Malaysian Churches Campaign For Religious Freedom In Elections

The Associated PressPublished: February 18, 2008

Malaysia's churches are wading cautiously into politics by urging Christians to vote for candidates in next month's general elections who champion religious freedom in the Muslim-majority society.

The call illustrates growing concern among religious minorities who feel their rights are being eroded by a rise in Islamic fervor, which many blame on overzealous Muslim bureaucrats in Prime Minister Abdullah Ahmad Badawi's government.

Churches began handing out brochures last weekend urging Christians to examine the platforms and records of political parties on "freedom of religion, conscience and speech" before casting their ballots in March 8 national elections.

"We want to hold every politician accountable," Hermen Shastri, executive secretary of the Christian Federation of Malaysia, said Monday. "Many people may not vote for representatives who won't speak up" for religious rights, he said. The federation includes the Protestant Christian Council of Malaysia, Roman Catholics and the National Evangelical Fellowship.

Although some churches have made similar calls in the past, many Christians are particularly concerned about the outcome of these elections because of what they regard as "the trend of Islamization and how that is affecting other religious communities," Shastri said.

He stressed that churches remain nonpartisan, and that the campaign is not an endorsement of secular opposition parties, which accuse the government of allowing religious discrimination to strain decades of multiethnic harmony.

About 60 percent of Malaysia's 27 million people are ethnic Malay Muslims. The rest are mainly Christians, Buddhists and Hindus from the ethnic Chinese and Indian communities.

The Christian federation is working with its Buddhist and Hindu counterparts, which may distribute similar pamphlets at temples, Shastri said.

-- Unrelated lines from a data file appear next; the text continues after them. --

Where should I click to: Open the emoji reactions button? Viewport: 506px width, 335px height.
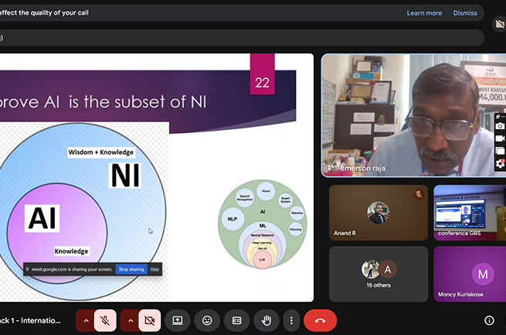coord(207,320)
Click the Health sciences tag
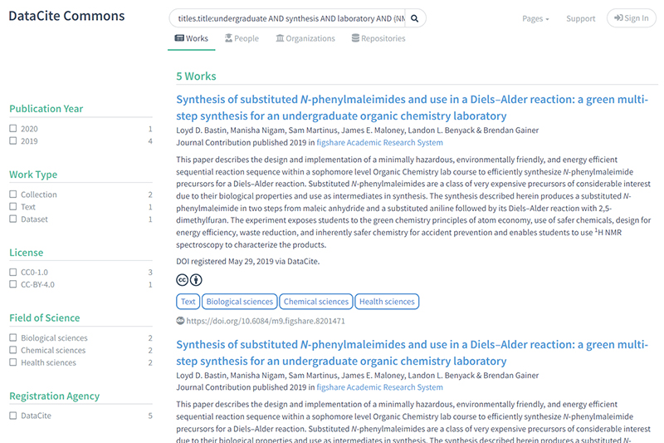This screenshot has width=664, height=443. click(388, 302)
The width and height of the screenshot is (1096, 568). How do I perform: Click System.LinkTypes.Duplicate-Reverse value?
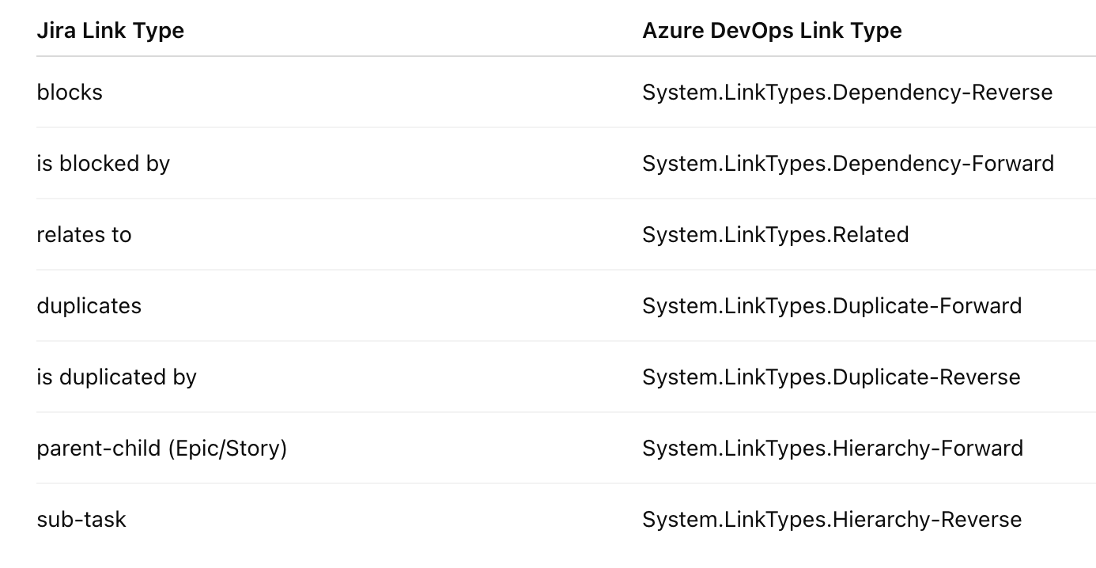coord(831,377)
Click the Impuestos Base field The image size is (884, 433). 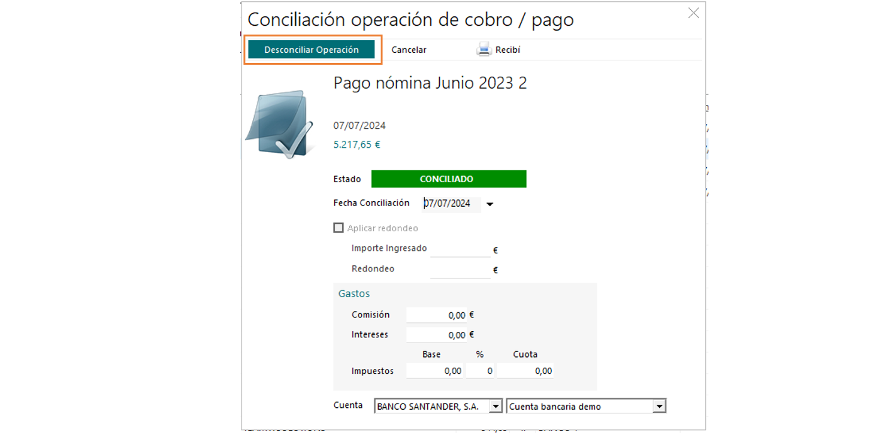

Minorities have been upset by recent developments such as a government ban on the word "Allah" in Malay-language Christian literature, the demolition of Hindu temples and court judgments favoring Muslims in disputes with non-Muslims.

Prime Minister Abdullah assured minorities Sunday he was "honest and fair" with all religions.

"Of course, there are minor misunderstandings," Abdullah said a speech to Chinese voters. "What is important is that we are willing to talk and solve our problems together."

Teresa Kok, a lawmaker representing the opposition Democratic Action Party, said the church initiative "will definitely help to create some political awareness," but may not swing large amounts of support to the opposition.

Many Christians, especially in urban, middle-class populations, traditionally support Abdullah's National Front coalition because they "don't want to rock the boat," Kok said.

The National Front consists of 14 parties representing various ethnic groups. The coalition, which has governed since 1957, is expected to easily retain power but with a lower parliamentary majority because of religious tensions and complaints over inflation, crime and corruption.